雏番鸭细小病毒vp3基因的原核表达及增殖病毒的检测

近年来，番鸭细小病毒出现新的流行趋势，估计与病毒基因变异有关，因此针对新流行毒株研发新的检测方法很有必要。本研究根据番鸭细小病毒(mdpv)2012年分离株saas-shnh的全基因序列，设计了一对特异性引物，利用pcr技术扩增全长vp3基因，经鉴定正确后，进行同源性比对分析，同时将其克隆到pet28a载体，构建成pet28a-vp3原核表达载体，经转化及iptg诱导后，sds-page电泳和westernblotting分析，表达出与预期大小相符的63.1kda的蛋白，该蛋白可与临床采集的免疫过mdpv的番鸭血清结合，说明该蛋白可用于mdpv的血清学检测。

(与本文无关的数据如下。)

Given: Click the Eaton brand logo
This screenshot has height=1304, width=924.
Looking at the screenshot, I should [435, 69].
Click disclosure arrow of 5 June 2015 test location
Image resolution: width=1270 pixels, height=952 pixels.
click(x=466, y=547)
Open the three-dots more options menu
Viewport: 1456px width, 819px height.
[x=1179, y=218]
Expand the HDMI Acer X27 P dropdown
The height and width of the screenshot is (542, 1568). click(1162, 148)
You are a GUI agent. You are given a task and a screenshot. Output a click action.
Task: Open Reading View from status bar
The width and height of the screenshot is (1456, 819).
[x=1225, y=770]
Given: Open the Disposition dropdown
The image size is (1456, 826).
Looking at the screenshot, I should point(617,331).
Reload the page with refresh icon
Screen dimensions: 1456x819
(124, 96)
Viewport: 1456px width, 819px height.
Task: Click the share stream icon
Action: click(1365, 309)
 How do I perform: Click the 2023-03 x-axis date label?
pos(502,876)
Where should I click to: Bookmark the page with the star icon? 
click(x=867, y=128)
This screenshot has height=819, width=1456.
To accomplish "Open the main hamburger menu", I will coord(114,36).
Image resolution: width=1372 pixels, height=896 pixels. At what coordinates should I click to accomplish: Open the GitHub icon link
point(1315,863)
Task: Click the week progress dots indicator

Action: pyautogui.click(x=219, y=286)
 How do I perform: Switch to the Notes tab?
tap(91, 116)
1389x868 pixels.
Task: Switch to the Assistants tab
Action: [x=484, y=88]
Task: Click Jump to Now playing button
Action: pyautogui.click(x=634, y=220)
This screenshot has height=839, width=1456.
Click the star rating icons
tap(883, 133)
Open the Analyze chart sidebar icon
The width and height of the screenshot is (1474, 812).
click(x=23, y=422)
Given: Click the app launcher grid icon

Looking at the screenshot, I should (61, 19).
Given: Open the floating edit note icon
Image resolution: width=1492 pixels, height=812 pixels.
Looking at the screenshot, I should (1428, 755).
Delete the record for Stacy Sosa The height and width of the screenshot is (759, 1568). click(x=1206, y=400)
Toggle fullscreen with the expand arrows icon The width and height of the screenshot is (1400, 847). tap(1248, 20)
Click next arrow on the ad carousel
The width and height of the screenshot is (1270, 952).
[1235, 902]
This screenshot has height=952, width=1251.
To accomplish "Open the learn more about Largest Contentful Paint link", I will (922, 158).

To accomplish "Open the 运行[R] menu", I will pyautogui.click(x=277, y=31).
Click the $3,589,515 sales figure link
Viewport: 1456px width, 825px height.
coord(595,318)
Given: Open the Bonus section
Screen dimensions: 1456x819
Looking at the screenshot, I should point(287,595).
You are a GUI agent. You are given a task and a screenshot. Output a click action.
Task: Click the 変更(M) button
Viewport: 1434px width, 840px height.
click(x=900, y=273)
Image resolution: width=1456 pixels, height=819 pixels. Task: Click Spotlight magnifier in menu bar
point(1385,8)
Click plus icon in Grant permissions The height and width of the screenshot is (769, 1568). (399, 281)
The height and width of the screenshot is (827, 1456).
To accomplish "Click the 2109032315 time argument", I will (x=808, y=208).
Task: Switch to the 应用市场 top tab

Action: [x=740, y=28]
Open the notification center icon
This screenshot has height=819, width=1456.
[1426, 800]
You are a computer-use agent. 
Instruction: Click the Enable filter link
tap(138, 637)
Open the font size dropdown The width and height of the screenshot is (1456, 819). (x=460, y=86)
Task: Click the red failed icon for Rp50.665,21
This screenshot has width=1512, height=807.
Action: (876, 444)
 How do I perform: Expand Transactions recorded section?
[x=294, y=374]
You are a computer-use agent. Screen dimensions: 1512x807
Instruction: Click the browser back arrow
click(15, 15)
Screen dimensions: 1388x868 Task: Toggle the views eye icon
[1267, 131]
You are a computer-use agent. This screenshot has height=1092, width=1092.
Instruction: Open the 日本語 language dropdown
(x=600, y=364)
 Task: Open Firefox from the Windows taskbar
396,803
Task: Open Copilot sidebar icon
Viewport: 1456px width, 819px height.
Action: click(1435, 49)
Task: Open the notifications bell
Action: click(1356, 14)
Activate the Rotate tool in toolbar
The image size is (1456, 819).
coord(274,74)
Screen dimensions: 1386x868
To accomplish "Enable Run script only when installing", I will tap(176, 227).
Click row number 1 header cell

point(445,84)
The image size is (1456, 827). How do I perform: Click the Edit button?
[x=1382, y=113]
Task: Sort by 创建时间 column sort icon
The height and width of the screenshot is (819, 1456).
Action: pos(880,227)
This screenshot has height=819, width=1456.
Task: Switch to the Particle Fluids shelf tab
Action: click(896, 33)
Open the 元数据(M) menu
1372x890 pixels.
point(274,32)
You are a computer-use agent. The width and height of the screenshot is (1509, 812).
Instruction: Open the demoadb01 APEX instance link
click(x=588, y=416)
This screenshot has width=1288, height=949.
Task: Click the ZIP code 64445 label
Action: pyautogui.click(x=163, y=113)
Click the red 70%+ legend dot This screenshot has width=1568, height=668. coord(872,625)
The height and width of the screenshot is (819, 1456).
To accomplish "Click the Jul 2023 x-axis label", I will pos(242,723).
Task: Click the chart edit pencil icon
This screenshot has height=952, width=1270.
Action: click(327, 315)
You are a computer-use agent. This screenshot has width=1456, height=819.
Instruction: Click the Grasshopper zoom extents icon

将纯化后蛋白免疫新西兰大白兔，制备兔源mdpv-vp3蛋白的多克隆抗体，制备的兔源血清能够与mdpv疫苗弱毒株及j3d6株vp3蛋白发生特异结合；mdpv感染原代鸭胚成纤维细胞(def)后，利用兔源血清作为一抗进行免疫荧光分析(ifa)分析，在def细胞核和细胞质内均能检测到vp3蛋白，表明利用vp3蛋白制备的抗血清可以用于mdpv免疫荧光分析细胞增殖病毒的检测。这为今后mdpv的快速检测提供了技术基础。